Fallacies in family law – Divorce


There exist so many myths around family law. Let’s look at
dispelling some of them.

“It is called custody” – FALSE

It is not. Once upon a time phrasing of this kind was used,
however it isn’t today and that is because we have moved
towards other phrasing such as: ‘care arrangements’,
‘spend time with’ or ‘parenting Orders’.

“The Mum will get the kids” -
FALSE

This is a common one and the reason that this myth continues is
because, more often than not, it is the Mum who ends up being the
primary carer or spending more time with the children. This
isn’t because the law favours the Mum. The law doesn’t care
if you are Mum or Dad. When it comes to the kids, the paramount
consideration is: ‘what is in their best interests?’.

If parents have equal shared parental responsibility, the Court
must consider whether equal time with each of them is both in the
child or children’s best interest, and whether it is reasonably
practical.

If it isn’t, the Court must consider whether substantial and
significant time with each parent is best for the children and
again, reasonably practical.

Substantial and significative includes both days that fall on
weekdays, weekends, holidays and allows the parent to be involved
in the children’s daily routine and occasions of significance.
‘Reasonably practical’ is a consideration of things such as
how far apart the parents live, whether the care arrangements can
be implemented and how it may impact upon the child or children,
and the parents’ ability to communicate with each other.

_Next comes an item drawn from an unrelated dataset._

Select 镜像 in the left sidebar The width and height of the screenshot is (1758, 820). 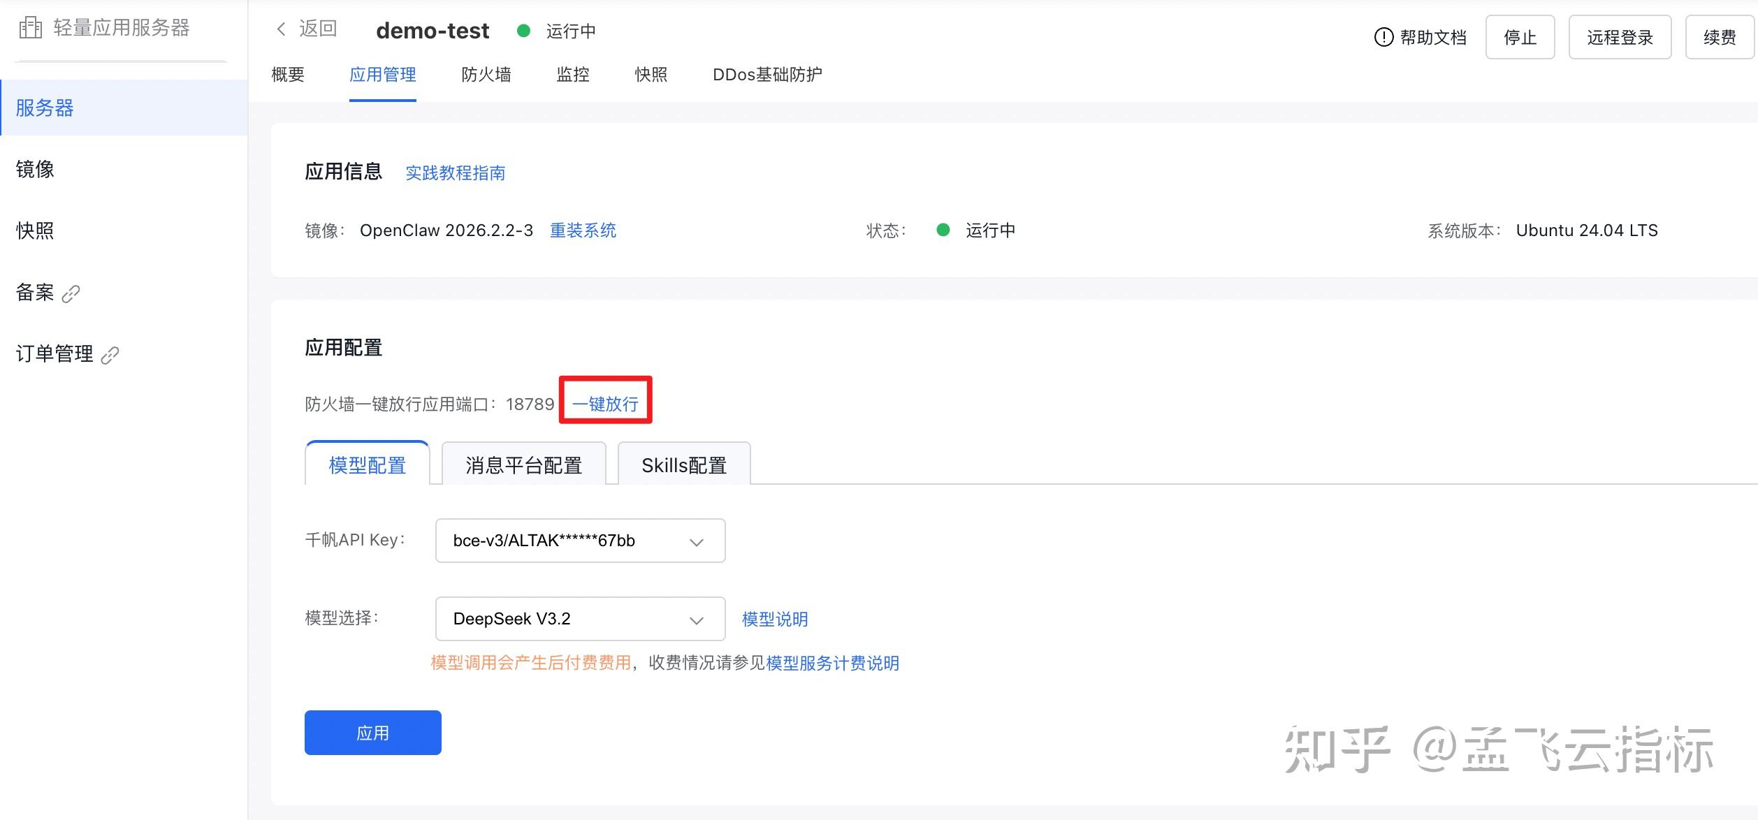coord(35,169)
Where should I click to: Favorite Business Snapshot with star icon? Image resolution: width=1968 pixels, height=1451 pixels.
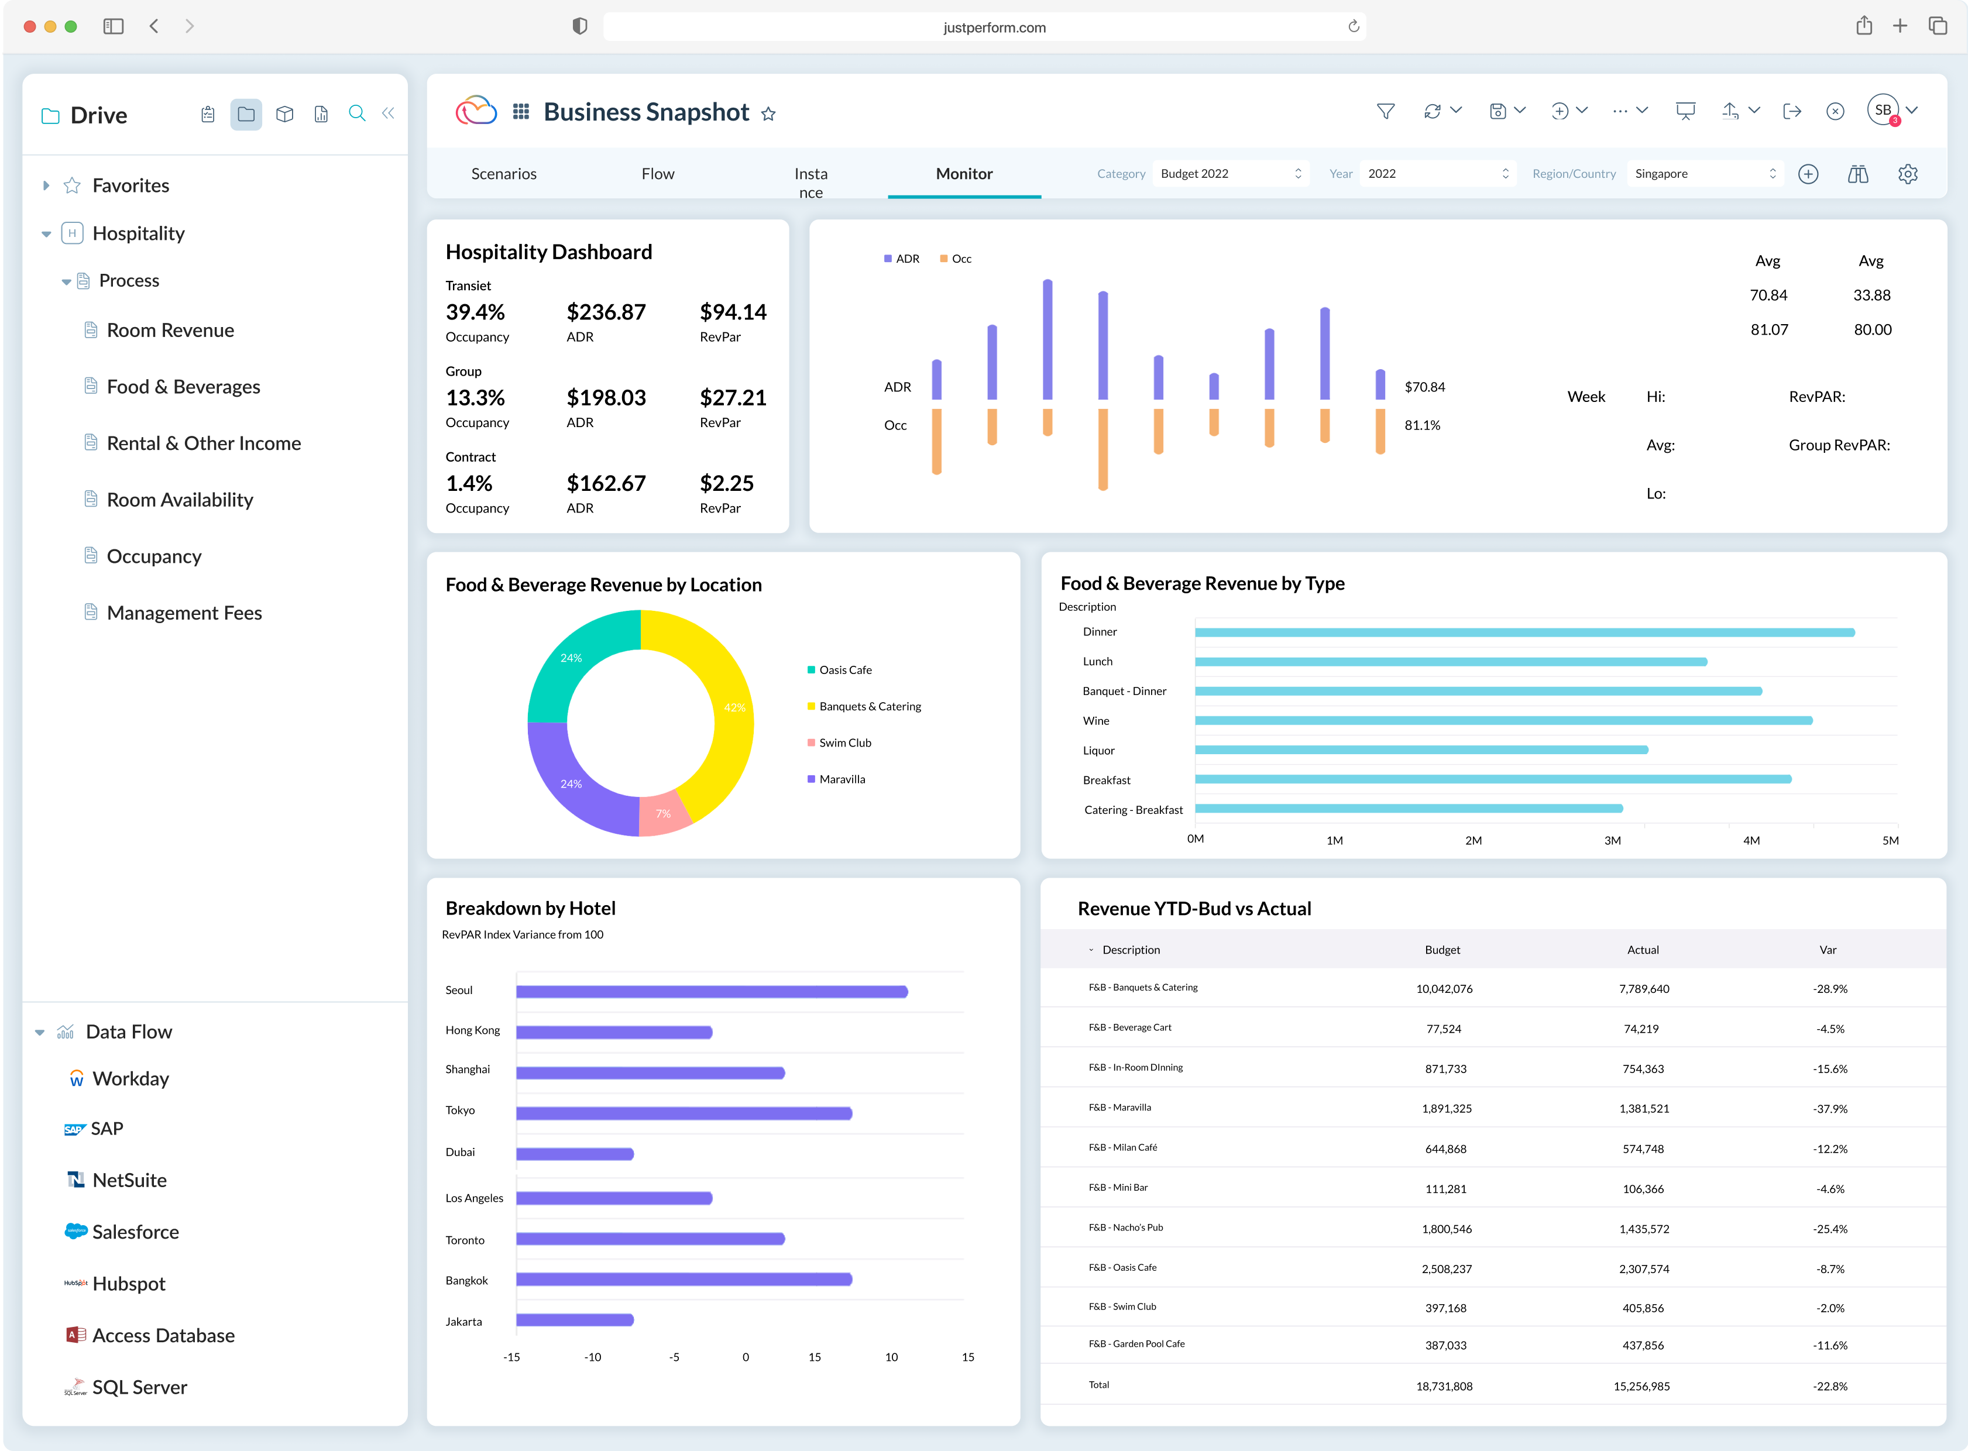pyautogui.click(x=768, y=114)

If parents do not have equal shared parental responsibility, the
Court will have regard to the best interests of the child in making
any parenting Orders.

To determine what is in a child’s best interests, a whole
lot of factors are considered by the Court and the list of factors
under the Family Law Act 1 is not exhaustive.
The matters a Court will consider are open-ended, and it needs to
be open-ended to accommodate for the differences in families.

The primary factor to be considered is the children maintaining
a meaningful relationship with both parents whilst protecting a
child/children from harm, neglect, or violence.

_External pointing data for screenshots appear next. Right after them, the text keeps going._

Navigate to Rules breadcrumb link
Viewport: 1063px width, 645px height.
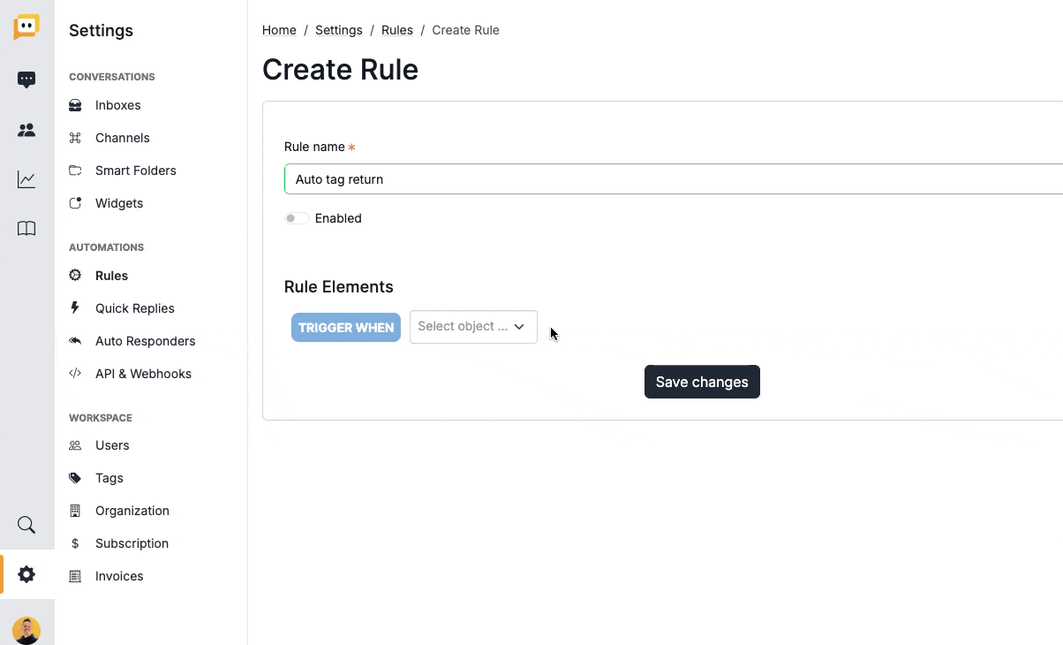[397, 30]
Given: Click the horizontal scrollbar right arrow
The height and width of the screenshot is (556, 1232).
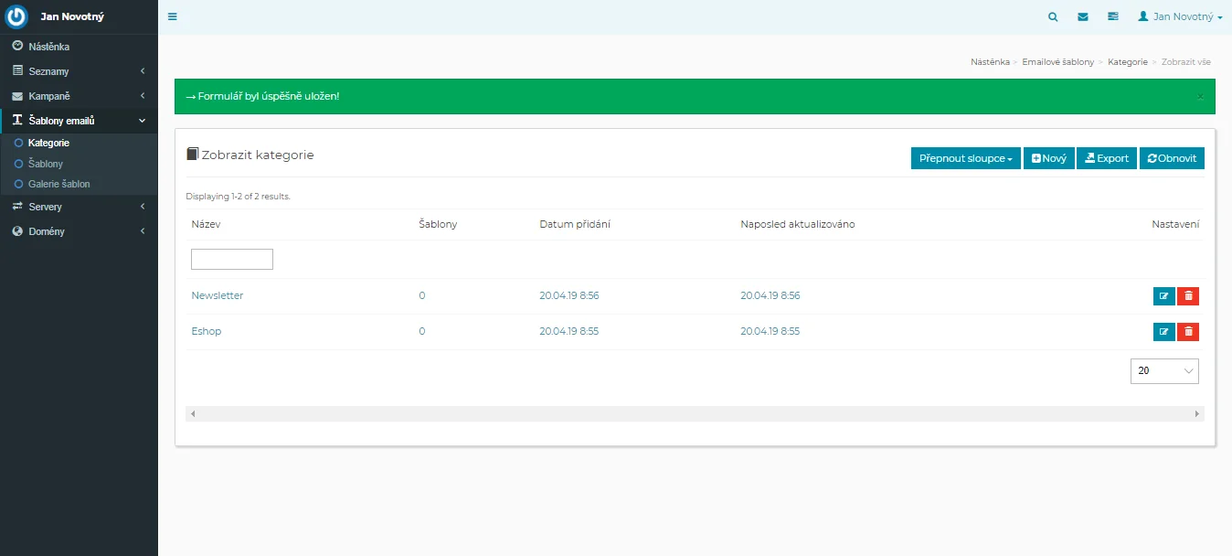Looking at the screenshot, I should 1197,414.
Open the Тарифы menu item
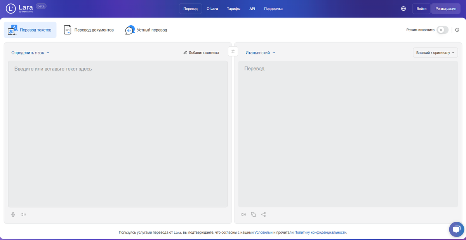This screenshot has width=466, height=240. [233, 8]
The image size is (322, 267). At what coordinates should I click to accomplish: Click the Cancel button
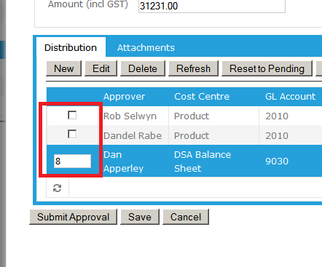tap(186, 217)
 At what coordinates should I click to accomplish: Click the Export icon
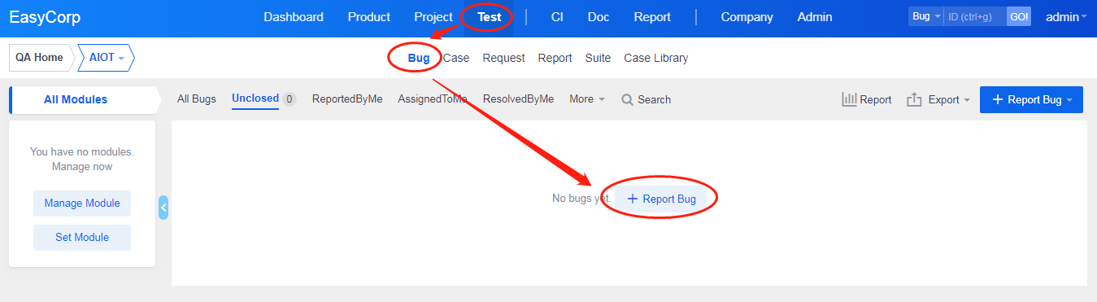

The Court can also consider such factors as the nature of the
relationship between the parents and their children, the capacity
of each parent to provide for the needs of the children and any
wishes the children may express (having regard to the
child’s/children’s age and level of understanding).

After considering these factors, and the family before them, it
is true that often it is Mum who is found to be the primary
attachment figure and who has the capacity, by virtue of her
working commitments, to provide the care the children may need.

But that isn’t true of every family, and it certainly
isn’t true of families today and that is why the law allows the
Court to consider each family individually.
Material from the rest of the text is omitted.